How do you balance a nuclear equation?

To balance a nuclear equation, ensure the sum of atomic numbers and mass numbers are equal on both sides.

Balancing a nuclear equation involves making sure that the total number of protons (atomic numbers) and the total number of nucleons (mass numbers) are the same before and after the reaction. This is similar to balancing chemical equations, but instead of atoms, we are dealing with subatomic particles.

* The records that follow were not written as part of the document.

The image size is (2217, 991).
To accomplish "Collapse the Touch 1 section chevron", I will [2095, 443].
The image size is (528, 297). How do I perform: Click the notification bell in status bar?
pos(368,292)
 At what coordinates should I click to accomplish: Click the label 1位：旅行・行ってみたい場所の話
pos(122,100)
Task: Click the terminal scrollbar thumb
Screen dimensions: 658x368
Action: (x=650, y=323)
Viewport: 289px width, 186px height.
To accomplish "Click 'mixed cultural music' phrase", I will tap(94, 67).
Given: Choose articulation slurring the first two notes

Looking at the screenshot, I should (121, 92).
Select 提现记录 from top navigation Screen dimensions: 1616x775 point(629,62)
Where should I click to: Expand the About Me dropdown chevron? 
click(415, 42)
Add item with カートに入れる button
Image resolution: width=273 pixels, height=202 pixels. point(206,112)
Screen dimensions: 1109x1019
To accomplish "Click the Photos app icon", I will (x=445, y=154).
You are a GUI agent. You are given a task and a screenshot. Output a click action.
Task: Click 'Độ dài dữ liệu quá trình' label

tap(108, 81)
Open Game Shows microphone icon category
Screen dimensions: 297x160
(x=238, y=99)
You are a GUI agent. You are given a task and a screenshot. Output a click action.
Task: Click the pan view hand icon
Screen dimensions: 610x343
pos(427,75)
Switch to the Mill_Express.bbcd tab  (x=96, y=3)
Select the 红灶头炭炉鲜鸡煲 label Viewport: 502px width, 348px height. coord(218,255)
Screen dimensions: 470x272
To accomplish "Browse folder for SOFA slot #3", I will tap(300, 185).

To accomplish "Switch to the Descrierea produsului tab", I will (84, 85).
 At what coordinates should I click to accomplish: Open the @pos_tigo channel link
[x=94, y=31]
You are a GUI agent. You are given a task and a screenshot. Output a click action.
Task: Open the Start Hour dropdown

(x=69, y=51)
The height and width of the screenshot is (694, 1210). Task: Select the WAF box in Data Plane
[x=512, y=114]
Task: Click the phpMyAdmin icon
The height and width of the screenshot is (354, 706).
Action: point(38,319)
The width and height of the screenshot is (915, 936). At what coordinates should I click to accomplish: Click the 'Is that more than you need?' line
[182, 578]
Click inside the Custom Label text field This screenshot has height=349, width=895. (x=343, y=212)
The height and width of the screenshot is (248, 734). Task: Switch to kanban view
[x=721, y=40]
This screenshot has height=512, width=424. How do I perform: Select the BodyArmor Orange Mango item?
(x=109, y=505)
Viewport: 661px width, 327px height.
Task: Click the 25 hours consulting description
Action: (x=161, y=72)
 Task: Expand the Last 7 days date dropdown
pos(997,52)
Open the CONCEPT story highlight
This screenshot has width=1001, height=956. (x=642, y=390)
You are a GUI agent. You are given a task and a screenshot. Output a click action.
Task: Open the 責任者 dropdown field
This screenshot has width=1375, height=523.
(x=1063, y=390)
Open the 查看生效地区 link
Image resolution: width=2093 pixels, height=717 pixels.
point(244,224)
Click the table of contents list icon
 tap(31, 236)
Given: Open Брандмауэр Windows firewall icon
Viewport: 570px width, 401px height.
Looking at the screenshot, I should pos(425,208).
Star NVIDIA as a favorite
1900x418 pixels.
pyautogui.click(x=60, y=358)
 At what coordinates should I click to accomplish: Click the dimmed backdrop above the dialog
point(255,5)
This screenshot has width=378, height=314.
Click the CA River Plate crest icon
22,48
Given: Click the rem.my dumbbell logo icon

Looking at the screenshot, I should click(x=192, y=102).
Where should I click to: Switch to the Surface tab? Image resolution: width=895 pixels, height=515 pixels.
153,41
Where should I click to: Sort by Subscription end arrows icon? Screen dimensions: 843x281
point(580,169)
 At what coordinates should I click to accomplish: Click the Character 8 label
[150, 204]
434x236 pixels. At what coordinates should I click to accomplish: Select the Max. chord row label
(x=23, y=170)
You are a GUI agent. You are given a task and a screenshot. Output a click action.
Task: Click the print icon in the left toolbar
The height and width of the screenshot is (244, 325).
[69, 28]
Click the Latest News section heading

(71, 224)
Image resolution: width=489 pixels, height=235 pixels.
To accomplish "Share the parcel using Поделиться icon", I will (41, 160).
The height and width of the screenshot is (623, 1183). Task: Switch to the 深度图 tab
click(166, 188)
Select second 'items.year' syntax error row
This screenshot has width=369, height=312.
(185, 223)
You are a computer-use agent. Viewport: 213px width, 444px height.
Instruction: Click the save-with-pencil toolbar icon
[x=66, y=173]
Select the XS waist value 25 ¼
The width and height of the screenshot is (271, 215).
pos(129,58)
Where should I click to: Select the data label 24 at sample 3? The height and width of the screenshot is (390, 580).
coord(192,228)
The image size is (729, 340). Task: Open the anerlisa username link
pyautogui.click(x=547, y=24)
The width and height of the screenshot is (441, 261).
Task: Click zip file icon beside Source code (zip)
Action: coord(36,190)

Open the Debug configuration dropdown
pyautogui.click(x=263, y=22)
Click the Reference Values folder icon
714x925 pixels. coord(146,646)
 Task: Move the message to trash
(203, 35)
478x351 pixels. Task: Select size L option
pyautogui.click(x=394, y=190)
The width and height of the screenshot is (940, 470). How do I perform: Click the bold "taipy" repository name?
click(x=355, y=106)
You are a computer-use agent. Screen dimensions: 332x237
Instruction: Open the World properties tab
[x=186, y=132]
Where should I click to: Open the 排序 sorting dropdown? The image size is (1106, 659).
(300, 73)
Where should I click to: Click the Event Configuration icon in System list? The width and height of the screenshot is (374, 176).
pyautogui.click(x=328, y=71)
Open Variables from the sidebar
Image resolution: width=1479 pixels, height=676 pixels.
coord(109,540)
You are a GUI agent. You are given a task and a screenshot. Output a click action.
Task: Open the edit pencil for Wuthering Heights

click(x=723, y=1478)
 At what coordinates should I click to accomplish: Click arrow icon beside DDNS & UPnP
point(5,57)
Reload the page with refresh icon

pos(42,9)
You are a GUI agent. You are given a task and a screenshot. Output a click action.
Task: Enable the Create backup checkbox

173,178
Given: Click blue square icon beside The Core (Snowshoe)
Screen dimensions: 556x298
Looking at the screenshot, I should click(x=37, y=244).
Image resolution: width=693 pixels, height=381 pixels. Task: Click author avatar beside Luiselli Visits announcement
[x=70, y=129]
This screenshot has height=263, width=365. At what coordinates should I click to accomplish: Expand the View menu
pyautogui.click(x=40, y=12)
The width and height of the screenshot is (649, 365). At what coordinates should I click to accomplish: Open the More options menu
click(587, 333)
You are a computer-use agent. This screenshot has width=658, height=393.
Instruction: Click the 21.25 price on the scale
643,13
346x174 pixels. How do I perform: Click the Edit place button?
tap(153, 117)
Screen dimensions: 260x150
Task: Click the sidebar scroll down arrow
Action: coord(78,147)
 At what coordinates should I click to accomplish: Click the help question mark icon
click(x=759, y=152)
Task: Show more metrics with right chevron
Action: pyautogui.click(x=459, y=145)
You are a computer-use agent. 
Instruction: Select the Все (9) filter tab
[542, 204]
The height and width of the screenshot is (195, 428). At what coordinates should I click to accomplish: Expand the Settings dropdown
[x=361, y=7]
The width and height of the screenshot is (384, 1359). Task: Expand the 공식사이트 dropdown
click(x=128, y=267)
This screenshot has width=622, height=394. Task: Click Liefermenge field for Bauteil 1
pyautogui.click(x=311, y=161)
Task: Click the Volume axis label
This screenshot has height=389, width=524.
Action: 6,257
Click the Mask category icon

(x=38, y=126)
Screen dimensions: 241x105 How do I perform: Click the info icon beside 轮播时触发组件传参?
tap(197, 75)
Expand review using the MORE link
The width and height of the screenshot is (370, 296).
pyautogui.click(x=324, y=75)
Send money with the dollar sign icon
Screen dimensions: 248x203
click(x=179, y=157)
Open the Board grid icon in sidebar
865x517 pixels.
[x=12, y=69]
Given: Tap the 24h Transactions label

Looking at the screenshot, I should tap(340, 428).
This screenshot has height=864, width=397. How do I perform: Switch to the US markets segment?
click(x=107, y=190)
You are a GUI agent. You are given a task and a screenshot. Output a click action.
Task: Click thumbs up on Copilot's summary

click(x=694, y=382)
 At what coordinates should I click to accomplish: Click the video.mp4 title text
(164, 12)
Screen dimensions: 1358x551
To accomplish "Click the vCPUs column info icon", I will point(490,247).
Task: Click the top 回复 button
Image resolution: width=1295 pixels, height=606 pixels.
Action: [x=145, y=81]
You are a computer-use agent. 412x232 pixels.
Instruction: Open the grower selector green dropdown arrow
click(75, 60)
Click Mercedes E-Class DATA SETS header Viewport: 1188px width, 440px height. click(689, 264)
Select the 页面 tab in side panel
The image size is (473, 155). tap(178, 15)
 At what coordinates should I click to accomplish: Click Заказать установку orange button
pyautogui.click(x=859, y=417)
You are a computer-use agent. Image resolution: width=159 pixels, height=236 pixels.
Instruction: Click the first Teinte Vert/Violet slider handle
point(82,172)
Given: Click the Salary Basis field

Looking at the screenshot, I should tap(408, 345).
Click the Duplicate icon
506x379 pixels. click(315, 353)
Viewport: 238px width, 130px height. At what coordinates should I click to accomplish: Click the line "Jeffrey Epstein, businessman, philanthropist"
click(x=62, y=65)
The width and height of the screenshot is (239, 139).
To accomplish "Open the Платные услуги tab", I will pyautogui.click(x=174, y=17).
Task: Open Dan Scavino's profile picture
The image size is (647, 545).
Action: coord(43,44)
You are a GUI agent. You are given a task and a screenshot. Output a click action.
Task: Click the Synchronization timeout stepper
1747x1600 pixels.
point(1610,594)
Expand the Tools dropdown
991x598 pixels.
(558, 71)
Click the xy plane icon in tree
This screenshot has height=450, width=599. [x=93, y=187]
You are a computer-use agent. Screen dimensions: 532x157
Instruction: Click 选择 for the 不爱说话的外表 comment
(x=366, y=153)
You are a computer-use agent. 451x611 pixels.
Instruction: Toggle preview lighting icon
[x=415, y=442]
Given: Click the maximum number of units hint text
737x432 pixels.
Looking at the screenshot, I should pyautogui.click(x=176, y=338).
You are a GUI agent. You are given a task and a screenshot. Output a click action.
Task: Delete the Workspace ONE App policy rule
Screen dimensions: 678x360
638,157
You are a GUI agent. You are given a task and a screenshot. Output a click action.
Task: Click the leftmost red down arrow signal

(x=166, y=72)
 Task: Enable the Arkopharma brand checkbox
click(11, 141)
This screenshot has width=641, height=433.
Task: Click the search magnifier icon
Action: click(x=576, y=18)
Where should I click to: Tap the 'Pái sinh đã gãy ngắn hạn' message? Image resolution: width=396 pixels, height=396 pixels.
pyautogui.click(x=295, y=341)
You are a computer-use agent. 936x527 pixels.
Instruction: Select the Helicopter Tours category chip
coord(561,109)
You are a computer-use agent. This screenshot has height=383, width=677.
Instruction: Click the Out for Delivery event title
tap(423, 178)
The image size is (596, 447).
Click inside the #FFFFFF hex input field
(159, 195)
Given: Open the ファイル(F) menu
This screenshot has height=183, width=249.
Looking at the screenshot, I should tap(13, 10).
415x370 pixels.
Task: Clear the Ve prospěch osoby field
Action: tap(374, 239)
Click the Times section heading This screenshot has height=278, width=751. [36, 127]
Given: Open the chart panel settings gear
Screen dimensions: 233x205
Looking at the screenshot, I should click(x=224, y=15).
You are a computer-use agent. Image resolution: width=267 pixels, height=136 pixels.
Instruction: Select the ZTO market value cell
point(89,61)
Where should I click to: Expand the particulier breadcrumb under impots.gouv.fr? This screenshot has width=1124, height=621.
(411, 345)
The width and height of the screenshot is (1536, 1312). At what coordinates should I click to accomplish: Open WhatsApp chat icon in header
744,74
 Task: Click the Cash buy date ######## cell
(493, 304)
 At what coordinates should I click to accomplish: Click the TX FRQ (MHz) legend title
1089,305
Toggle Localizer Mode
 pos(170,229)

First, identify the reactants and products in the nuclear reaction. For example, in the alpha decay of Uranium-238, the equation is written as:
\[ _{92}^{238}\text{U} \rightarrow _{2}^{4}\text{He} + _{90}^{234}\text{Th} \]

Here, Uranium-238 decays into Thorium-234 and an alpha particle (Helium-4 nucleus). To balance this equation, check the atomic numbers and mass numbers:
- The atomic number of Uranium (92) equals the sum of the atomic numbers of Thorium (90) and Helium (2).
- The mass number of Uranium (238) equals the sum of the mass numbers of Thorium (234) and Helium (4).

Next, if the equation involves beta decay, where a neutron turns into a proton and emits an electron (beta particle), the atomic number increases by one, but the mass number remains unchanged. For example:
\[ _{6}^{14}\text{C} \rightarrow _{7}^{14}\text{N} + _{-1}^{0}\text{e} \]

In this case, Carbon-14 decays into Nitrogen-14 and a beta particle. The atomic number of Carbon (6) increases to Nitrogen (7), and the mass number remains 14.

By ensuring the sums of atomic and mass numbers are equal on both sides of the equation, you can successfully balance any nuclear reaction. This principle helps us understand the conservation of mass and charge in nuclear processes.